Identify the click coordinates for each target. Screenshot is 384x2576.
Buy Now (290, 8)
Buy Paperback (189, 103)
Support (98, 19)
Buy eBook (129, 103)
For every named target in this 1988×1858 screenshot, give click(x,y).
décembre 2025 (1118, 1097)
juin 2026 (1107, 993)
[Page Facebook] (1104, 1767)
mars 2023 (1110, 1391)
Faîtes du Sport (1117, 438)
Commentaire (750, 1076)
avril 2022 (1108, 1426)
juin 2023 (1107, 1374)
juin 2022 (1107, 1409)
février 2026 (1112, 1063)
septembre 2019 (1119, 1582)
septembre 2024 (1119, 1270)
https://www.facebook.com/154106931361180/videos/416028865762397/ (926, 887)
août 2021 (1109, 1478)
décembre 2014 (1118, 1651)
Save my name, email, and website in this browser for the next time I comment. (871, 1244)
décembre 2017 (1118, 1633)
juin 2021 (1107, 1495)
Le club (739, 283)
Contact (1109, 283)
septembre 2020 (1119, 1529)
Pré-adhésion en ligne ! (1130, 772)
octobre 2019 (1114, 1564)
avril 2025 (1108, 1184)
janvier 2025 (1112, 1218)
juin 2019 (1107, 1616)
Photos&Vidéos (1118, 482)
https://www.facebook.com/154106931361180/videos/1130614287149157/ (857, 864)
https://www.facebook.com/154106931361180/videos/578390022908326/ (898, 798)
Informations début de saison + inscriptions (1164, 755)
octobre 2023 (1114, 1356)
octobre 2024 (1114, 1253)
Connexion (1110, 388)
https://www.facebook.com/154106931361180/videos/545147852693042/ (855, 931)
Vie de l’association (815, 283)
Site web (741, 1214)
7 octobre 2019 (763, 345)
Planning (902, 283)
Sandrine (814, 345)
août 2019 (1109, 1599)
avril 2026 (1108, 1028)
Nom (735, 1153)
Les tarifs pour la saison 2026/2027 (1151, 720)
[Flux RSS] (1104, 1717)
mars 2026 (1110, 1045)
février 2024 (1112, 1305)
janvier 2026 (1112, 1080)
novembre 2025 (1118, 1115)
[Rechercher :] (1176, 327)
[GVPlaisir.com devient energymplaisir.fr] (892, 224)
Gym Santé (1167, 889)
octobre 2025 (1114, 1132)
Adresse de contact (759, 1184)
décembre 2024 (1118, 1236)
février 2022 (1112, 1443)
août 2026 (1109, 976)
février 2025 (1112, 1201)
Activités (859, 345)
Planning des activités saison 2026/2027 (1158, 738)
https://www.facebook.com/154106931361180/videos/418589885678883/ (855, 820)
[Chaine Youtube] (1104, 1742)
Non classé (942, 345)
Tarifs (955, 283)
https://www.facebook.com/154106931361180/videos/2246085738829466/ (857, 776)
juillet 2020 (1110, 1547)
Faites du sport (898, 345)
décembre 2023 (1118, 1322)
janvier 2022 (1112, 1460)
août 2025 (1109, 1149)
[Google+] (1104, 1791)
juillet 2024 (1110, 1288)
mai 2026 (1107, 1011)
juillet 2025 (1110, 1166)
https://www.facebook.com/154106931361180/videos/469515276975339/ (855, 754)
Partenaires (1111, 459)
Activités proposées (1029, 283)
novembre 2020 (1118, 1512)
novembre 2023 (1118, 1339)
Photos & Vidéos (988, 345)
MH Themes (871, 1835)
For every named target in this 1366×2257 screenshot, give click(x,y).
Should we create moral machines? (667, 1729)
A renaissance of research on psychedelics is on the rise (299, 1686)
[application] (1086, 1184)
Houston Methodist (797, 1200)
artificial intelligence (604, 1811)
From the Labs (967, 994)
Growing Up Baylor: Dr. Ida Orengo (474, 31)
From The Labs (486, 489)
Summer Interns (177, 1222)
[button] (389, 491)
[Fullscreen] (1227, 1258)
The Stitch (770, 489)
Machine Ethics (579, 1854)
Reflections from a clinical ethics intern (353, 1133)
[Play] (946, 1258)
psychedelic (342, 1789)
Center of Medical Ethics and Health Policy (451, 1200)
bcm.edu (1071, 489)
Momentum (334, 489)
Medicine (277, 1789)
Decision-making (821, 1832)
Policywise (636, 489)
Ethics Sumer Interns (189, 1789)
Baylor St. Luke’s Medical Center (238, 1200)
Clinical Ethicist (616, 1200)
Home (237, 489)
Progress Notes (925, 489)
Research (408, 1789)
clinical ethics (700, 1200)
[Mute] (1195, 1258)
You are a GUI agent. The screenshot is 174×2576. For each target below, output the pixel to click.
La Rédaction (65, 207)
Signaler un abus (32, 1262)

◇ ◇ ◇

**WORK INSTRUCTIONS**
Your task is to copy every line in the entries that holds the string "juin".

**ANSWER TO THE EXERCISE**
juin 2026 (1107, 993)
juin 2023 (1107, 1374)
juin 2022 (1107, 1409)
juin 2021 (1107, 1495)
juin 2019 (1107, 1616)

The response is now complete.